▶ Problem to solve
A faithful copy is needed of the lines below from the one with "This screenshot has" up to and including the one with "Viewport: 1288px width, 787px"; set it down with no pictures and no other lines.

▶ Source information
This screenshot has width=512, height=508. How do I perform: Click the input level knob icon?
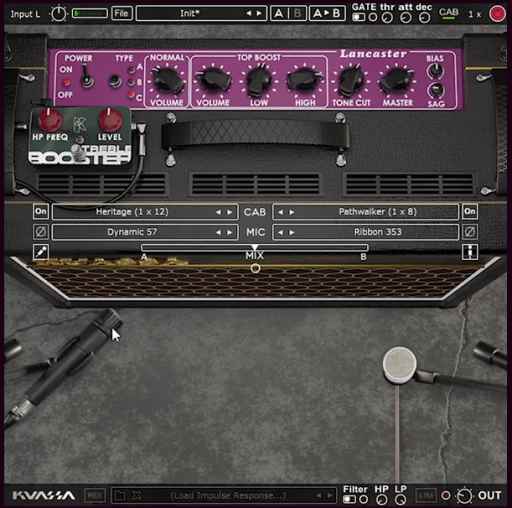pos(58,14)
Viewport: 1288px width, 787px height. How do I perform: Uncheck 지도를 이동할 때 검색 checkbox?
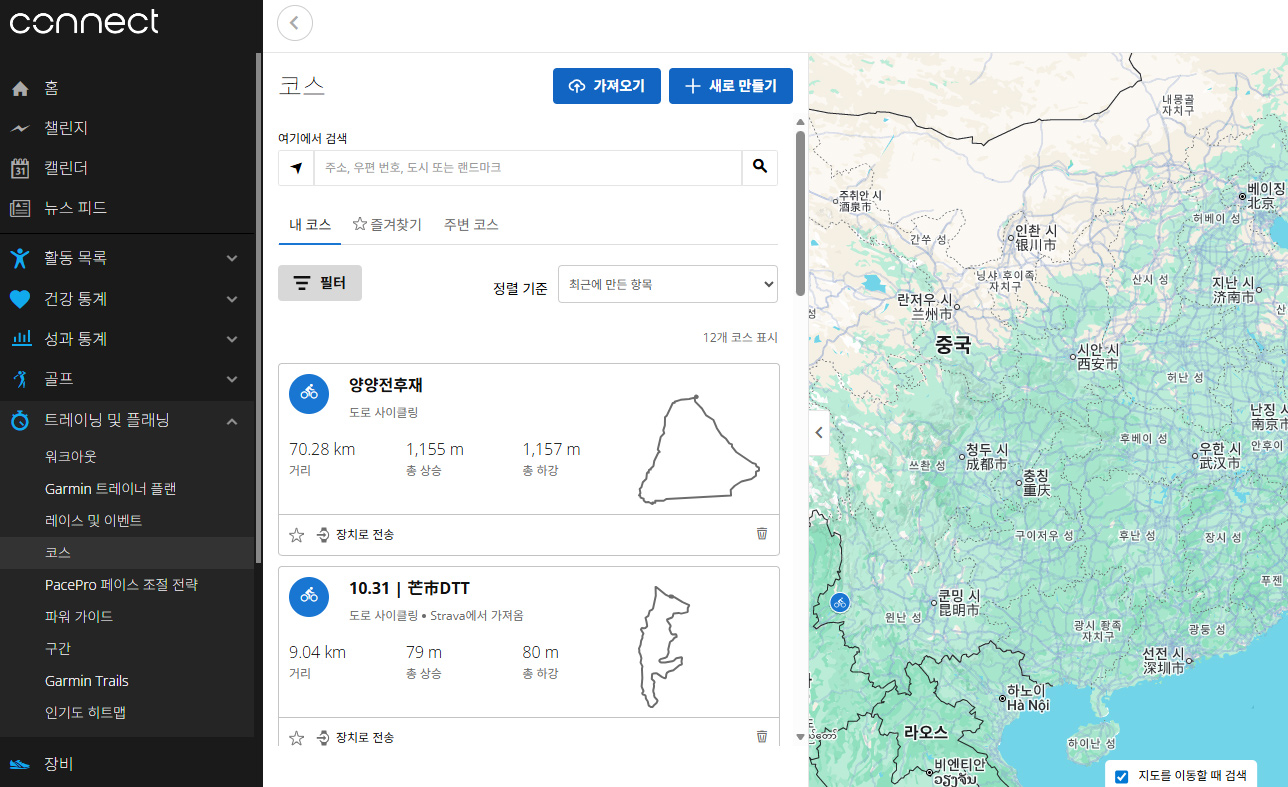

...

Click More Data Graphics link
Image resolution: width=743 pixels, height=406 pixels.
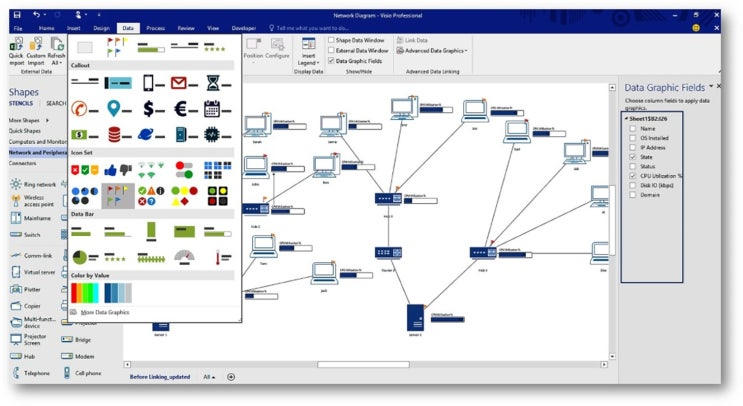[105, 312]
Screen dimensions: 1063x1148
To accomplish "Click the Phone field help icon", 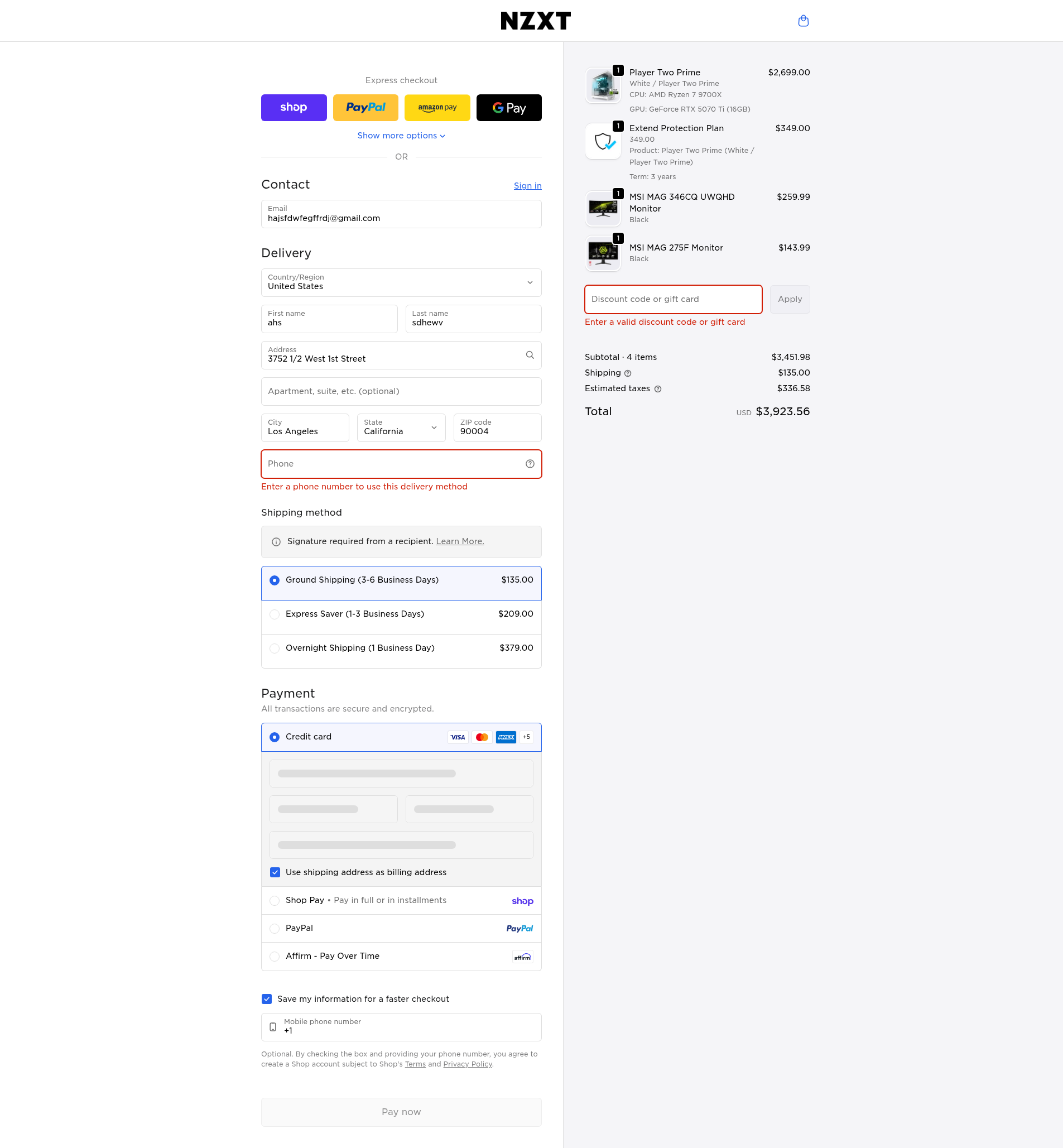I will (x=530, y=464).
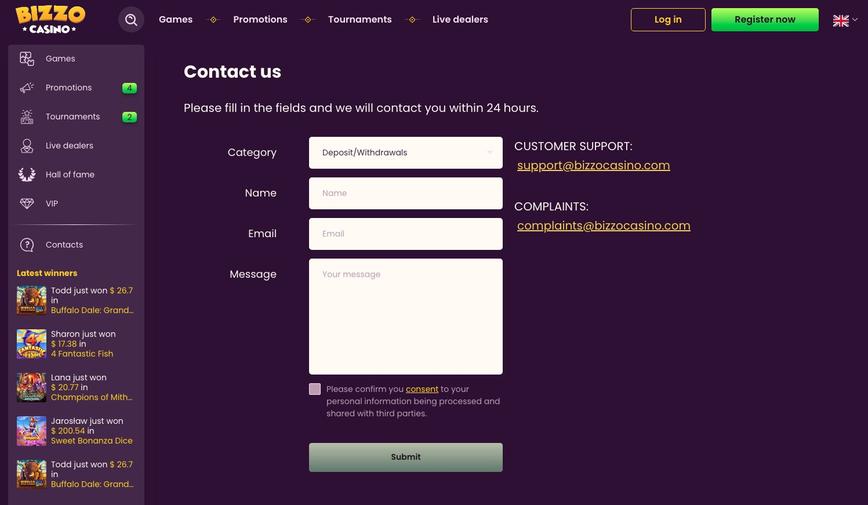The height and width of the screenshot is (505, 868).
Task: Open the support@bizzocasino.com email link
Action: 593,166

▶ Exercise solution
This screenshot has width=512, height=508. How do I perform: Click the input level knob icon?
pos(58,14)
Viewport: 1288px width, 787px height. How do I perform: Uncheck 지도를 이동할 때 검색 checkbox?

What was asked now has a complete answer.